→ What needs to be done: Skip the pictures. Transcribe exactly the lines from the line containing "Where should I" to the end of the listing.

→ Supplied material:
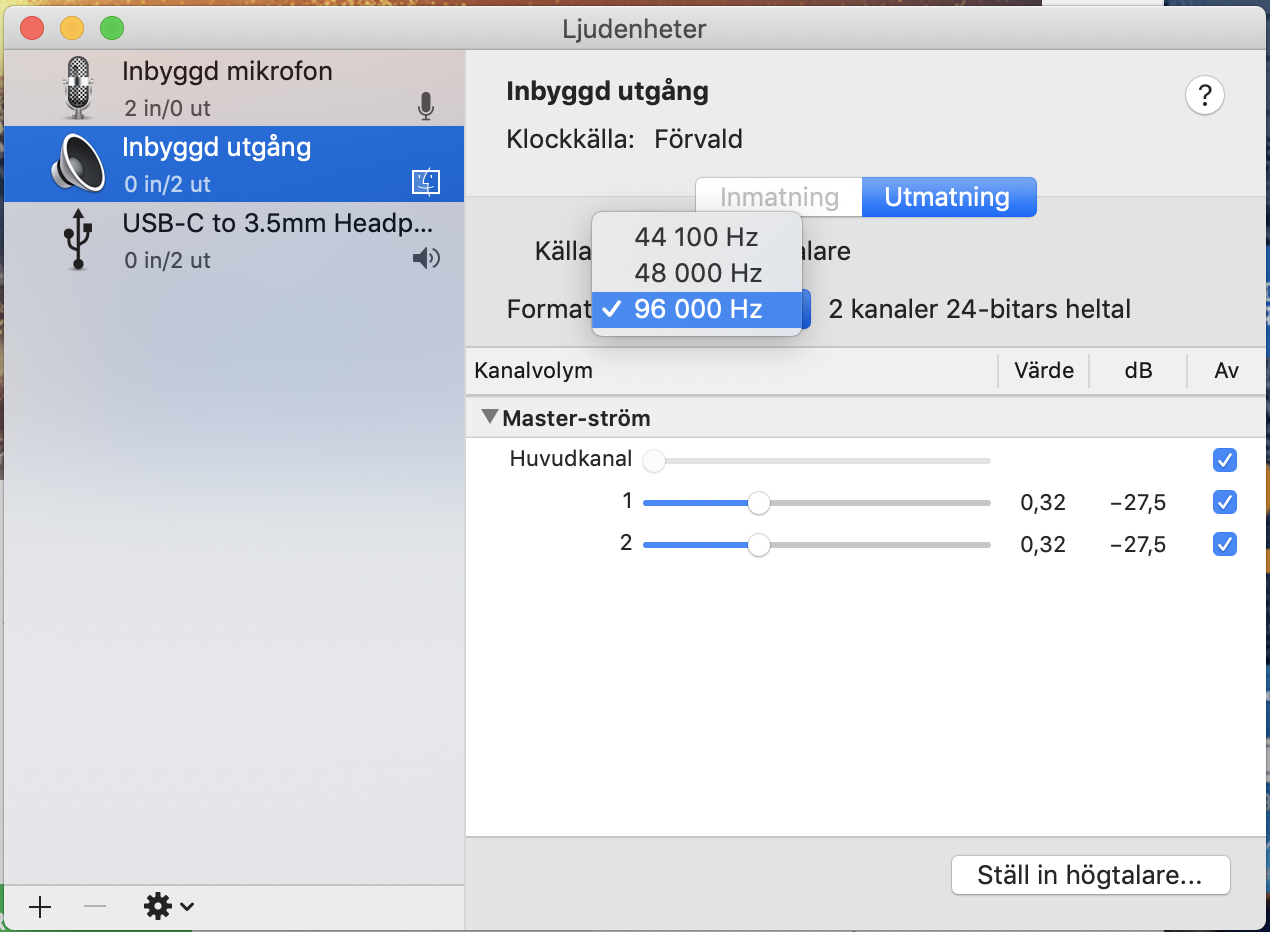Choose 48 000 Hz sample rate
Viewport: 1270px width, 932px height.
pos(696,273)
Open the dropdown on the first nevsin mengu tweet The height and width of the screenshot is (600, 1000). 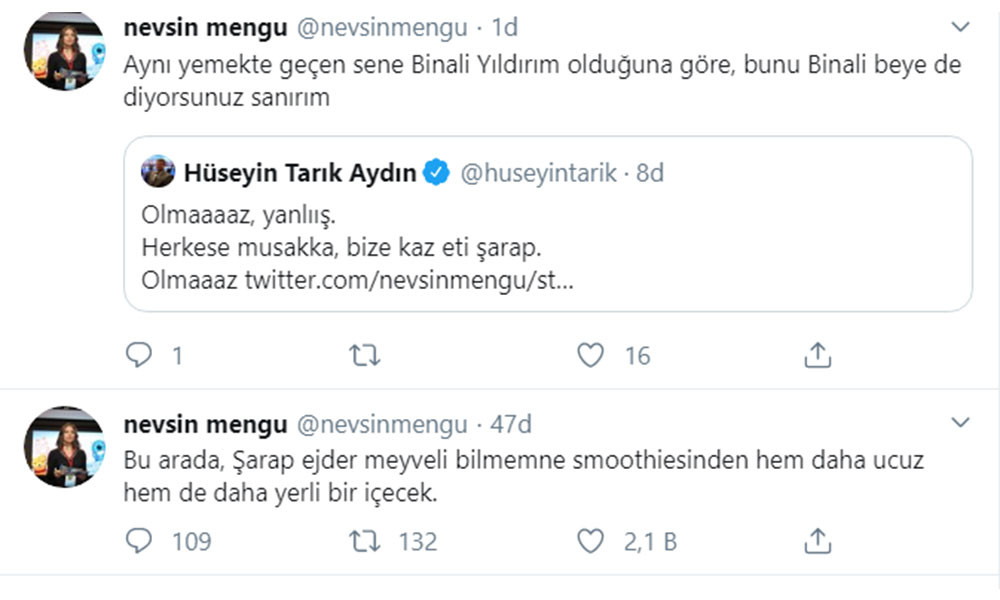pos(962,28)
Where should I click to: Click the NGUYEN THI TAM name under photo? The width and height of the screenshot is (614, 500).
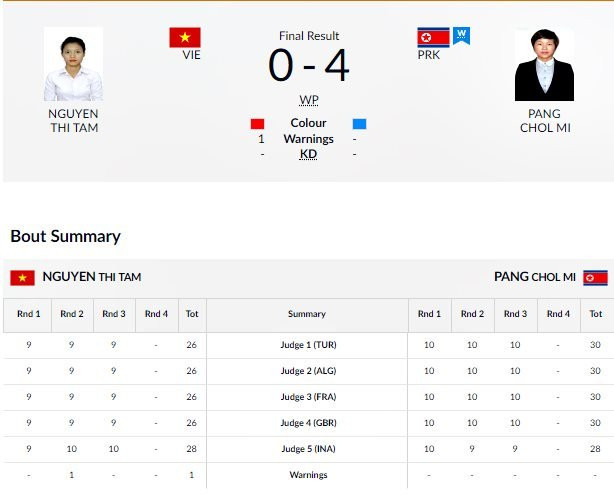[x=73, y=121]
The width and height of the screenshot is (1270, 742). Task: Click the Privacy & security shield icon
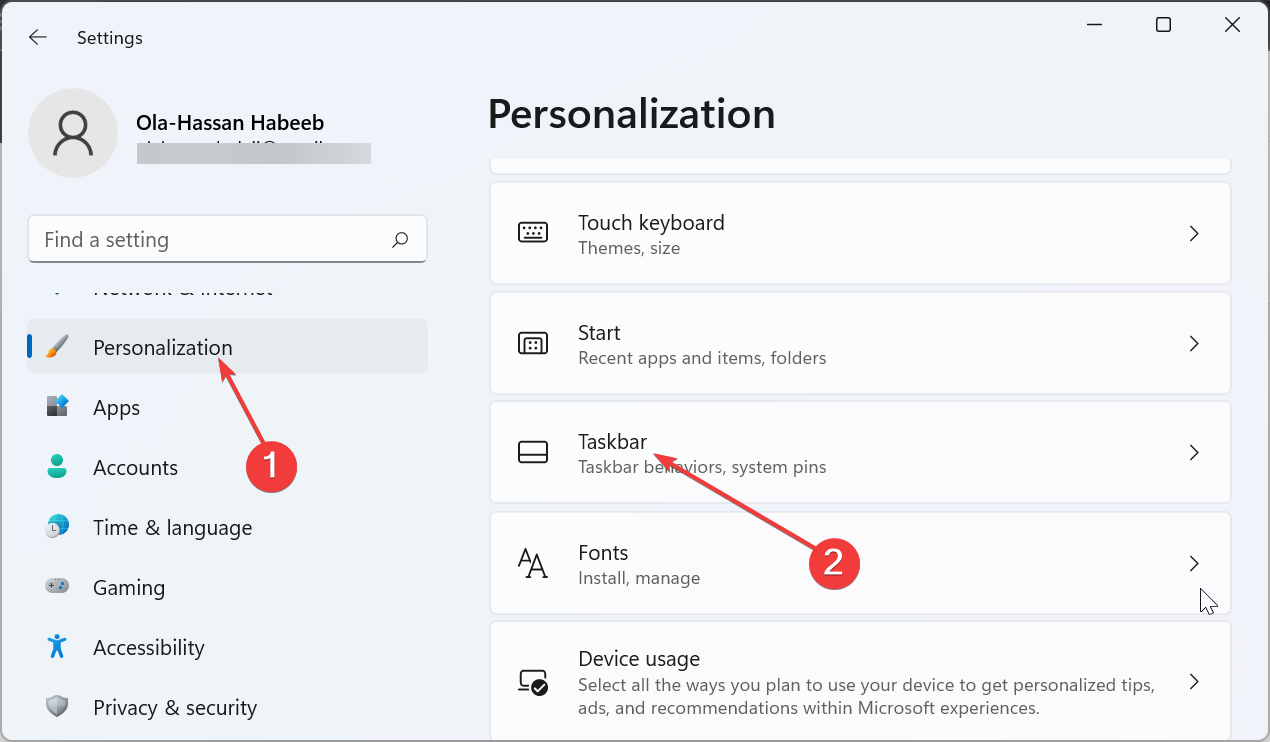[57, 707]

→ Answer section:
Where should I click to: Click the NGUYEN THI TAM name under photo? The width and height of the screenshot is (614, 500).
[x=73, y=121]
The width and height of the screenshot is (1270, 742). Task: Click the Privacy & security shield icon
[57, 707]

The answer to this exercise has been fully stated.